**Text block:**
● ● ● ● ● ● ●
Cell: Pediatric Onset Colitis and Inflammatory Bowel Disease

To evaluate how genetics affect PIBD development, we performed genome wide association study (GWAS) in collaboration with Dr. Yan Zhang also from GWCMC.

Pediatric onset colitis and inflammatory bowel disease (IBD) represent significant challenges to many infants, children and their guardians. Disease etiopathogenesis remains incompletely understood, and up to 50% children do not respond effectively to conventional therapy (JAMA Pediatr. 2015 Nov;169(11):1053-60. doi: 10.1001/jamapediatrics.2015.1982.).In collaboration with Prof. Fan Bai from Peking University, we performed scRNA sequencing and immune profiling on the colonic mucosae and discovered deficiency of CD39-expressing intraepithelial T cells (CD39+ IETs) in children with colitis or IBD. We hypothesized that this deficiency may lead to accumulation of ATP and ADP, which will subsequently escalate colonic inflammation through activation of macrophages and platelets, respectively. Indeed, platelet dysfunction has long been recognized and perused in the field of IBD (Inflamm Bowel Dis. 2009 Aug;15(8):1245-55. doi: 10.1002/ibd.20896.) or drug-induced anaphylaxis (Sci Immunol. 2018 Apr 13;3(22). pii: eaan5997. doi: 10.1126/sciimmunol.aan5997.).
● ● ● ● ● ● ●
**Data section:**

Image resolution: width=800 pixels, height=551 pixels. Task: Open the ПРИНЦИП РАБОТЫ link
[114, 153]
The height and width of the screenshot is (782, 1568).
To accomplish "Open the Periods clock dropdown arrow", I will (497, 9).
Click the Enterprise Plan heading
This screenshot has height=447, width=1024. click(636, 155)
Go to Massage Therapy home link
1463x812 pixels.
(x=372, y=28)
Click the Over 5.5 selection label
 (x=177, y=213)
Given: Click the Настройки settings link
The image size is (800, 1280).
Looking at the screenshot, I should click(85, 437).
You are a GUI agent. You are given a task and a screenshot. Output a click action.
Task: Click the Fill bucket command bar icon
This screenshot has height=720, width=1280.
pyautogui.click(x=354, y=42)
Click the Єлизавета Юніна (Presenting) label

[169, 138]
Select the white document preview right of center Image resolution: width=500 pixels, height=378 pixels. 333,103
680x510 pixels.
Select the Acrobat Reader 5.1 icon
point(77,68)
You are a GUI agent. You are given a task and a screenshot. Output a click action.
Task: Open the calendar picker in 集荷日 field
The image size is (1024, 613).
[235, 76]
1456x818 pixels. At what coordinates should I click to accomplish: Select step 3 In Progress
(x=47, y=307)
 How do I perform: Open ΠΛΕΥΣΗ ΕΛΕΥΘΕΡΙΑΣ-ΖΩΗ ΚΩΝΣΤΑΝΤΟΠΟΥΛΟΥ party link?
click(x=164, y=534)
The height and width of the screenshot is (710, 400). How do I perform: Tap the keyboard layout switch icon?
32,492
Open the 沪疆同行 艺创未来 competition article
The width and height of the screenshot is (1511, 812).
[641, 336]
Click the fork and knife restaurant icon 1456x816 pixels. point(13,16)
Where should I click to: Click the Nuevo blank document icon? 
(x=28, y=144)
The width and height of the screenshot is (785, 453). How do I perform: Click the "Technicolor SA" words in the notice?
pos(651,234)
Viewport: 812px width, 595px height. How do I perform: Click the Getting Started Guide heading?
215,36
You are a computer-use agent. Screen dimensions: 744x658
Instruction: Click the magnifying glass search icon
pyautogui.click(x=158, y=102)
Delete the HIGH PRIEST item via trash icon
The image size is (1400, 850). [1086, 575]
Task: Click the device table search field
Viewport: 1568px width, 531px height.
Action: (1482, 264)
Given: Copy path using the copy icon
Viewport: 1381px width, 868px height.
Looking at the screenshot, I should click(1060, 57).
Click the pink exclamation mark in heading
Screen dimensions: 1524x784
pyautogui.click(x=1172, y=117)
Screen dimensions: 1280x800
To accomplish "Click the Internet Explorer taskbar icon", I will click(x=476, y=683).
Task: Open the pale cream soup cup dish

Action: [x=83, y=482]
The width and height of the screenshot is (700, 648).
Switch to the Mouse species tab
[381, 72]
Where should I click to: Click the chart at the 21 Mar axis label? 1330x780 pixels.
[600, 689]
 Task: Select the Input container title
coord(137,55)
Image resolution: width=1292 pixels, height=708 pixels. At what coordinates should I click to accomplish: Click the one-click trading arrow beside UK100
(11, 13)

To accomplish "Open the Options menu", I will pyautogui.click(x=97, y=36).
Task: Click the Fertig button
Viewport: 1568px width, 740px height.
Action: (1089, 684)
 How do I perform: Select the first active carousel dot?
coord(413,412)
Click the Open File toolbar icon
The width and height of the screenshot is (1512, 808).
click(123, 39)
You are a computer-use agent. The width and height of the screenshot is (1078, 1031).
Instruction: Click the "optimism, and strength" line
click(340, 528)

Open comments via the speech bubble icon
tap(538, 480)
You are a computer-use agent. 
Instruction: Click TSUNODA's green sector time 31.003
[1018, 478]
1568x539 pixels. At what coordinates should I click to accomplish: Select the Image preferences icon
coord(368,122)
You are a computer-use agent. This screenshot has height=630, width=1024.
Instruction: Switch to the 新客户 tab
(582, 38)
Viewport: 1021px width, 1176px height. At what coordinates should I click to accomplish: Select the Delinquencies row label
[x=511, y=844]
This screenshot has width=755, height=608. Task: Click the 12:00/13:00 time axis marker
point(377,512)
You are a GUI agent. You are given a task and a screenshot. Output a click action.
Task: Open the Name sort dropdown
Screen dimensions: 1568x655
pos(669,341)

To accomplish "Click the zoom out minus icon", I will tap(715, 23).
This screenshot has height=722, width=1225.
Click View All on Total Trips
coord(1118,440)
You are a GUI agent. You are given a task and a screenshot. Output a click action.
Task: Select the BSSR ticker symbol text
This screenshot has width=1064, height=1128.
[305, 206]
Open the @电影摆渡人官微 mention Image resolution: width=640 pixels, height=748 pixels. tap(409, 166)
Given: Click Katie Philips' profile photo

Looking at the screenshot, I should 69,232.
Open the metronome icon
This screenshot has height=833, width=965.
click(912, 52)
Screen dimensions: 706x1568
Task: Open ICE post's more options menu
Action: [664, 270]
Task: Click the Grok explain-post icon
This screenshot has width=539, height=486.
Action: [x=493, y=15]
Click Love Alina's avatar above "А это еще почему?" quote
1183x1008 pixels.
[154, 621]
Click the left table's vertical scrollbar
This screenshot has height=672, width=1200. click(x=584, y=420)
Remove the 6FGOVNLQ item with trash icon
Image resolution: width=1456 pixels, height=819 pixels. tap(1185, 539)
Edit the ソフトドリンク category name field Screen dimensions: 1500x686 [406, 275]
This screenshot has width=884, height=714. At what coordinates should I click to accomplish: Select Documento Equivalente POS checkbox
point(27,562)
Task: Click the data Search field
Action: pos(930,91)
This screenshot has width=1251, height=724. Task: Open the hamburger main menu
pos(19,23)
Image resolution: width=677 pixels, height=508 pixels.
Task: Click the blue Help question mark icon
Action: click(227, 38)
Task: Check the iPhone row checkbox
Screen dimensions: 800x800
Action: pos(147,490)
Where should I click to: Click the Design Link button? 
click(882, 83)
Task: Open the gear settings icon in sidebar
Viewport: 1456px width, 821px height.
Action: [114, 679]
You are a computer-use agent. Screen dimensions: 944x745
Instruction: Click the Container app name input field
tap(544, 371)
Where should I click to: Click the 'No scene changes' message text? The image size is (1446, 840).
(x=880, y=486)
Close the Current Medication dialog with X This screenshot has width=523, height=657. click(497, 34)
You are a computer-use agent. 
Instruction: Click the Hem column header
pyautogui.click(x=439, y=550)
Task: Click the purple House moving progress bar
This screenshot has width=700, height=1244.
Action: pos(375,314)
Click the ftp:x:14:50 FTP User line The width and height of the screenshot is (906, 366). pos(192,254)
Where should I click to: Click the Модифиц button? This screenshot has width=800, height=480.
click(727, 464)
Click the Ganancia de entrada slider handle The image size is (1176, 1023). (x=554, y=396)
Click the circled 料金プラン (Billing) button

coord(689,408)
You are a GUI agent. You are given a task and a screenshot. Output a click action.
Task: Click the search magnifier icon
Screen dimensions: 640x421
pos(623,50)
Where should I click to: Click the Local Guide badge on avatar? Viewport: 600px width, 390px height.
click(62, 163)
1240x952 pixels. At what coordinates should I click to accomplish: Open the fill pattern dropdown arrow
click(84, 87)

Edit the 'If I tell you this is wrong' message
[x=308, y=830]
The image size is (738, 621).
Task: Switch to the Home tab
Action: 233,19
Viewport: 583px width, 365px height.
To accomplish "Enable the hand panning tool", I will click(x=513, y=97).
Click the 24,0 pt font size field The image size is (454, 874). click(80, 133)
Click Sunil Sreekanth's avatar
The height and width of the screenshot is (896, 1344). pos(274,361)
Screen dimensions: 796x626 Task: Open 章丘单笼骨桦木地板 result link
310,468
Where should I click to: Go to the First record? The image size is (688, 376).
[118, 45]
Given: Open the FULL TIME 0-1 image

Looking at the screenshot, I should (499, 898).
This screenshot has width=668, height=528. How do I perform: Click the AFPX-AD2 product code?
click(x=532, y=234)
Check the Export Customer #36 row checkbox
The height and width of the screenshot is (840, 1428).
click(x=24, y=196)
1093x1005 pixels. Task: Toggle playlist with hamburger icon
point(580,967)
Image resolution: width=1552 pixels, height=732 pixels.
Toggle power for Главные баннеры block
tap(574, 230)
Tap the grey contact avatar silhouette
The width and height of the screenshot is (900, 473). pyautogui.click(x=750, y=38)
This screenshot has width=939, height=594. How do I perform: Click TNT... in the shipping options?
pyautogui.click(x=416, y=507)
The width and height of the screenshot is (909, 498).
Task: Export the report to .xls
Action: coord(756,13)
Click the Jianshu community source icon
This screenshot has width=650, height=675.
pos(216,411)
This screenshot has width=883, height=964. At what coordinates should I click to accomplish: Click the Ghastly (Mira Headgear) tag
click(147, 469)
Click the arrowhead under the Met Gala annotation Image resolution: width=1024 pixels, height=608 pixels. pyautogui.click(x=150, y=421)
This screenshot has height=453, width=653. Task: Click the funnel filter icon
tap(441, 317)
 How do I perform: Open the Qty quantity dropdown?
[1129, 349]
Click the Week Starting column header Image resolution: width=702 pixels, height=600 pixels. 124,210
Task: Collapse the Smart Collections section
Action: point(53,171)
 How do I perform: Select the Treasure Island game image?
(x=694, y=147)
● ● ● ● ● ● ●
**Work instructions:**
1. Revise the passage on pediatric colitis: give the part that opens with the words containing "To evaluate how" and closes with "also from GWCMC." again, with "PIBD" replaced by "pediatric IBD".
2. Continue the passage on pediatric colitis from where it stops.
The entries are not needed.

**Written answers:**
1.
To evaluate how genetics affect pediatric IBD development, we performed genome wide association study (GWAS) in collaboration with Dr. Yan Zhang also from GWCMC.

2.
Strikingly, bioinformatic analysis and functional validation have identified that the multiple immune defects have a common underlying pathogenic mechanism, namely the defective cAMP response pathway. This has led to a direct bench to bed translation and has confirmed that the pan-phoshphodiesterase inhibitor dipyridamole can restore colonic immune homeostasis in a pilot trial involving 9 children with colitis led by Dr. Min Yang from Department of Gastroenterology, GWCMC (http://www.chictr.org.cn/showprojen.aspx?proj=25986). We will continue to explore treatment efficacy of dipyridamole in PIBD subtypes, identify biomarkers that are predictive of responsiveness, and test whether other specific PDE inhibitors maybe more effective in the treatment of IBD.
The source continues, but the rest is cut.